─── EXTRACTED INFORMATION ───

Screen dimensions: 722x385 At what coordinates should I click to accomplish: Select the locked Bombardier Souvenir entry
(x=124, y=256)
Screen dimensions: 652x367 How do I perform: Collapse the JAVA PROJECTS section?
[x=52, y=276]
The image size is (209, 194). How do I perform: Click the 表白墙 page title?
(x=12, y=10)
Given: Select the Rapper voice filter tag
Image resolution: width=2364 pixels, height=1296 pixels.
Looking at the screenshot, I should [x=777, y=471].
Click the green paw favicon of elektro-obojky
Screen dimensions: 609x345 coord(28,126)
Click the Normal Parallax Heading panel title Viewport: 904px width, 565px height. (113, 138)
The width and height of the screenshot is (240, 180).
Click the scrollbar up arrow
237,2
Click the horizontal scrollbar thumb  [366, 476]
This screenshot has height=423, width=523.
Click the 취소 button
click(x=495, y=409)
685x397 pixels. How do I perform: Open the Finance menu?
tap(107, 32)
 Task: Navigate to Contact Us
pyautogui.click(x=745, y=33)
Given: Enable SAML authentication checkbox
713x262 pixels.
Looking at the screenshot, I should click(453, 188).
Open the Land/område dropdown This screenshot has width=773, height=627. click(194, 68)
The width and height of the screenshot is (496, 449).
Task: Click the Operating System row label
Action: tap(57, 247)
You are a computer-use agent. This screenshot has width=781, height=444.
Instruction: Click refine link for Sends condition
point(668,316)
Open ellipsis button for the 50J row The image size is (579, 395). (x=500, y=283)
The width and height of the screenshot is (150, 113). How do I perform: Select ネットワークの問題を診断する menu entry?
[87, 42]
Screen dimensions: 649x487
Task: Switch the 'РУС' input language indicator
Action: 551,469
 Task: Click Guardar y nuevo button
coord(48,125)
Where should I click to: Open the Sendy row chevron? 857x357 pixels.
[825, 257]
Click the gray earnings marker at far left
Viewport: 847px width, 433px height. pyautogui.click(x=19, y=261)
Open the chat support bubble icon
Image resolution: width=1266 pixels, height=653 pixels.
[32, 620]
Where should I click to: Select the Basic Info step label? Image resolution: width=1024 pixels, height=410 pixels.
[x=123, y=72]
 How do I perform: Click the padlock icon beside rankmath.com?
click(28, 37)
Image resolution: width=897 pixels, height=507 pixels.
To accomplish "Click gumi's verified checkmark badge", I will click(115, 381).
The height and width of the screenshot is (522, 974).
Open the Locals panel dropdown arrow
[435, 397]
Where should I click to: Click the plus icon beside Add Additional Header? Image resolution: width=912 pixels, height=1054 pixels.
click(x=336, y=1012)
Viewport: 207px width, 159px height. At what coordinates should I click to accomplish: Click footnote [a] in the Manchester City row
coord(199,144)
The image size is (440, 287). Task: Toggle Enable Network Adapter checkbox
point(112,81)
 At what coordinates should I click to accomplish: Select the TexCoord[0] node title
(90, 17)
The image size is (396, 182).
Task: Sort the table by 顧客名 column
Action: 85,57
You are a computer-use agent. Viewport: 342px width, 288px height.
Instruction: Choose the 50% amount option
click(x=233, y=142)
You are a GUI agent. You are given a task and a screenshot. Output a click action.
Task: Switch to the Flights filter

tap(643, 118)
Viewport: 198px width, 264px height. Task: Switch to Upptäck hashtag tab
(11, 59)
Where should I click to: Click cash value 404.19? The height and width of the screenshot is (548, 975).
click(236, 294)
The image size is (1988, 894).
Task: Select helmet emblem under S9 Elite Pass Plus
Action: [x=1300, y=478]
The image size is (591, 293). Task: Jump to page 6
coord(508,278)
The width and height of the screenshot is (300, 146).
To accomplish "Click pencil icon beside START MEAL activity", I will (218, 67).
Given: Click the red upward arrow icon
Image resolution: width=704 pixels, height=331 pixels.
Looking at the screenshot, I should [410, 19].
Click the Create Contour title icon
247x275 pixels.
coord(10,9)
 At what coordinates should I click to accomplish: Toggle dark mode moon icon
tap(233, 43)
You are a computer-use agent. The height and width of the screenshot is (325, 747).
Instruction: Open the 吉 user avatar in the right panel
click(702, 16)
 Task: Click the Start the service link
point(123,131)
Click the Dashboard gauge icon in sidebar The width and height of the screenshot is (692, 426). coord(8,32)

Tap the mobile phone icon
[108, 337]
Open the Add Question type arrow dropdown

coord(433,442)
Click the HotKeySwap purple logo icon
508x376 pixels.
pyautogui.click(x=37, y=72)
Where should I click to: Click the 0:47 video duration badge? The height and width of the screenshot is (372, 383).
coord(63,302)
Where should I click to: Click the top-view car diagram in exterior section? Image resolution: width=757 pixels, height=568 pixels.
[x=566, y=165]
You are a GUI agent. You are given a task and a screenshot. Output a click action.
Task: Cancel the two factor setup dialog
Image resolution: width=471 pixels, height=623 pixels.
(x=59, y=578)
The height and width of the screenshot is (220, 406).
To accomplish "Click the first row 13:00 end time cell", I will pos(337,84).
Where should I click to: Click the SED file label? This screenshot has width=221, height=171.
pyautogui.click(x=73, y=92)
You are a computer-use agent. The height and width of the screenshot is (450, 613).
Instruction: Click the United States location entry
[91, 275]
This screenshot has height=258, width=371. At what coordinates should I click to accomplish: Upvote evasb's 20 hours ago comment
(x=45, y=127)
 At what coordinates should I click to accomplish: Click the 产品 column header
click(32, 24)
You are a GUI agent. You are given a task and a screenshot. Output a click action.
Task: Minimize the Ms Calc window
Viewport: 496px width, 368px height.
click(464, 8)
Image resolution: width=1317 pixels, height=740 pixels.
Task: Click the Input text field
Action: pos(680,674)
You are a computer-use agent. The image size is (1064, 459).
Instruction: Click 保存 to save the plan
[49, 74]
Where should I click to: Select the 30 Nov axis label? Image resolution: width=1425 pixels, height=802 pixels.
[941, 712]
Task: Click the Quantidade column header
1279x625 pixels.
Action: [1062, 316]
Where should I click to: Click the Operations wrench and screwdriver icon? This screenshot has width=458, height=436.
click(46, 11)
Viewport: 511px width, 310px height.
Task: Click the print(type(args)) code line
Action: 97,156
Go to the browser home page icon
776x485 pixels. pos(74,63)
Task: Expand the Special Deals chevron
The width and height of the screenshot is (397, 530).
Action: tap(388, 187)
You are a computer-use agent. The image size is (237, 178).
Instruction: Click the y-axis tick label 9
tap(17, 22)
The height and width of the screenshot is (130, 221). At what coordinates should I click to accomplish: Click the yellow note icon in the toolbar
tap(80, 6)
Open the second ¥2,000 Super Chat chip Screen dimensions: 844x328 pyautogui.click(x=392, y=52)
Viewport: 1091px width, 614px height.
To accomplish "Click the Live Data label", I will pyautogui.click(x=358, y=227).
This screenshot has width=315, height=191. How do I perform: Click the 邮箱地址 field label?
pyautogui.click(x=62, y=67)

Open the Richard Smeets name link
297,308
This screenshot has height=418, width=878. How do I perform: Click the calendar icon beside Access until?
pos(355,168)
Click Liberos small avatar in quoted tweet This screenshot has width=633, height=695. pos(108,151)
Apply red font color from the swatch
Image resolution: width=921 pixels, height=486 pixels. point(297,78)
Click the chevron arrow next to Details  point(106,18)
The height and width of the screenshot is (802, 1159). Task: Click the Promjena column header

───

→ **INSTRUCTIONS FOR THE TASK**:
Please set down all the data word for word.

→ **FINISHED TASK**:
Screen dimensions: 722x385 At what coordinates should I click to accomplish: Select the locked Bombardier Souvenir entry
(x=124, y=256)
Screen dimensions: 652x367 How do I perform: Collapse the JAVA PROJECTS section?
[x=52, y=276]
The image size is (209, 194). How do I perform: Click the 表白墙 page title?
(x=12, y=10)
Given: Select the Rapper voice filter tag
Image resolution: width=2364 pixels, height=1296 pixels.
Looking at the screenshot, I should [x=777, y=471].
Click the green paw favicon of elektro-obojky
Screen dimensions: 609x345 coord(28,126)
Click the Normal Parallax Heading panel title Viewport: 904px width, 565px height. (113, 138)
The width and height of the screenshot is (240, 180).
Click the scrollbar up arrow
237,2
Click the horizontal scrollbar thumb  [366, 476]
This screenshot has height=423, width=523.
Click the 취소 button
click(x=495, y=409)
685x397 pixels. How do I perform: Open the Finance menu?
tap(107, 32)
 Task: Navigate to Contact Us
pyautogui.click(x=745, y=33)
Given: Enable SAML authentication checkbox
713x262 pixels.
Looking at the screenshot, I should click(453, 188).
Open the Land/område dropdown This screenshot has width=773, height=627. click(194, 68)
The width and height of the screenshot is (496, 449).
Task: Click the Operating System row label
Action: tap(57, 247)
You are a computer-use agent. This screenshot has width=781, height=444.
Instruction: Click refine link for Sends condition
point(668,316)
Open ellipsis button for the 50J row The image size is (579, 395). (x=500, y=283)
The width and height of the screenshot is (150, 113). How do I perform: Select ネットワークの問題を診断する menu entry?
[87, 42]
Screen dimensions: 649x487
Task: Switch the 'РУС' input language indicator
Action: 551,469
 Task: Click Guardar y nuevo button
coord(48,125)
Where should I click to: Open the Sendy row chevron? 857x357 pixels.
[825, 257]
Click the gray earnings marker at far left
Viewport: 847px width, 433px height. pyautogui.click(x=19, y=261)
Open the chat support bubble icon
Image resolution: width=1266 pixels, height=653 pixels.
[32, 620]
Where should I click to: Select the Basic Info step label? Image resolution: width=1024 pixels, height=410 pixels.
[x=123, y=72]
 How do I perform: Click the padlock icon beside rankmath.com?
click(28, 37)
Image resolution: width=897 pixels, height=507 pixels.
To accomplish "Click gumi's verified checkmark badge", I will click(115, 381).
The height and width of the screenshot is (522, 974).
Open the Locals panel dropdown arrow
[435, 397]
Where should I click to: Click the plus icon beside Add Additional Header? Image resolution: width=912 pixels, height=1054 pixels.
click(x=336, y=1012)
Viewport: 207px width, 159px height. At what coordinates should I click to accomplish: Click footnote [a] in the Manchester City row
coord(199,144)
The image size is (440, 287). Task: Toggle Enable Network Adapter checkbox
point(112,81)
 At what coordinates should I click to accomplish: Select the TexCoord[0] node title
(90, 17)
The image size is (396, 182).
Task: Sort the table by 顧客名 column
Action: 85,57
You are a computer-use agent. Viewport: 342px width, 288px height.
Instruction: Choose the 50% amount option
click(x=233, y=142)
You are a GUI agent. You are given a task and a screenshot. Output a click action.
Task: Switch to the Flights filter

tap(643, 118)
Viewport: 198px width, 264px height. Task: Switch to Upptäck hashtag tab
(11, 59)
Where should I click to: Click cash value 404.19? The height and width of the screenshot is (548, 975).
click(236, 294)
The image size is (1988, 894).
Task: Select helmet emblem under S9 Elite Pass Plus
Action: [x=1300, y=478]
The image size is (591, 293). Task: Jump to page 6
coord(508,278)
The width and height of the screenshot is (300, 146).
To accomplish "Click pencil icon beside START MEAL activity", I will (218, 67).
Given: Click the red upward arrow icon
Image resolution: width=704 pixels, height=331 pixels.
Looking at the screenshot, I should [410, 19].
Click the Create Contour title icon
247x275 pixels.
coord(10,9)
 At what coordinates should I click to accomplish: Toggle dark mode moon icon
tap(233, 43)
You are a computer-use agent. The height and width of the screenshot is (325, 747).
Instruction: Open the 吉 user avatar in the right panel
click(702, 16)
 Task: Click the Start the service link
point(123,131)
Click the Dashboard gauge icon in sidebar The width and height of the screenshot is (692, 426). coord(8,32)

Tap the mobile phone icon
[108, 337]
Open the Add Question type arrow dropdown

coord(433,442)
Click the HotKeySwap purple logo icon
508x376 pixels.
pyautogui.click(x=37, y=72)
Where should I click to: Click the 0:47 video duration badge? The height and width of the screenshot is (372, 383).
coord(63,302)
Where should I click to: Click the top-view car diagram in exterior section? Image resolution: width=757 pixels, height=568 pixels.
[x=566, y=165]
You are a GUI agent. You are given a task and a screenshot. Output a click action.
Task: Cancel the two factor setup dialog
Image resolution: width=471 pixels, height=623 pixels.
(x=59, y=578)
The height and width of the screenshot is (220, 406).
To accomplish "Click the first row 13:00 end time cell", I will pos(337,84).
Where should I click to: Click the SED file label? This screenshot has width=221, height=171.
pyautogui.click(x=73, y=92)
You are a computer-use agent. The height and width of the screenshot is (450, 613).
Instruction: Click the United States location entry
[91, 275]
This screenshot has height=258, width=371. At what coordinates should I click to accomplish: Upvote evasb's 20 hours ago comment
(x=45, y=127)
 At what coordinates should I click to accomplish: Click the 产品 column header
click(32, 24)
You are a GUI agent. You are given a task and a screenshot. Output a click action.
Task: Minimize the Ms Calc window
Viewport: 496px width, 368px height.
click(464, 8)
Image resolution: width=1317 pixels, height=740 pixels.
Task: Click the Input text field
Action: pos(680,674)
You are a computer-use agent. The image size is (1064, 459).
Instruction: Click 保存 to save the plan
[49, 74]
Where should I click to: Select the 30 Nov axis label? Image resolution: width=1425 pixels, height=802 pixels.
[941, 712]
Task: Click the Quantidade column header
1279x625 pixels.
Action: [1062, 316]
Where should I click to: Click the Operations wrench and screwdriver icon? This screenshot has width=458, height=436.
click(46, 11)
Viewport: 511px width, 310px height.
Task: Click the print(type(args)) code line
Action: 97,156
Go to the browser home page icon
776x485 pixels. pos(74,63)
Task: Expand the Special Deals chevron
The width and height of the screenshot is (397, 530).
Action: tap(388, 187)
You are a computer-use agent. The image size is (237, 178).
Instruction: Click the y-axis tick label 9
tap(17, 22)
The height and width of the screenshot is (130, 221). At what coordinates should I click to accomplish: Click the yellow note icon in the toolbar
tap(80, 6)
Open the second ¥2,000 Super Chat chip Screen dimensions: 844x328 pyautogui.click(x=392, y=52)
Viewport: 1091px width, 614px height.
To accomplish "Click the Live Data label", I will pyautogui.click(x=358, y=227).
This screenshot has width=315, height=191. How do I perform: Click the 邮箱地址 field label?
pyautogui.click(x=62, y=67)

Open the Richard Smeets name link
297,308
This screenshot has height=418, width=878. How do I perform: Click the calendar icon beside Access until?
pos(355,168)
Click Liberos small avatar in quoted tweet This screenshot has width=633, height=695. pos(108,151)
Apply red font color from the swatch
Image resolution: width=921 pixels, height=486 pixels. point(297,78)
Click the chevron arrow next to Details  point(106,18)
The height and width of the screenshot is (802, 1159). Task: Click the Promjena column header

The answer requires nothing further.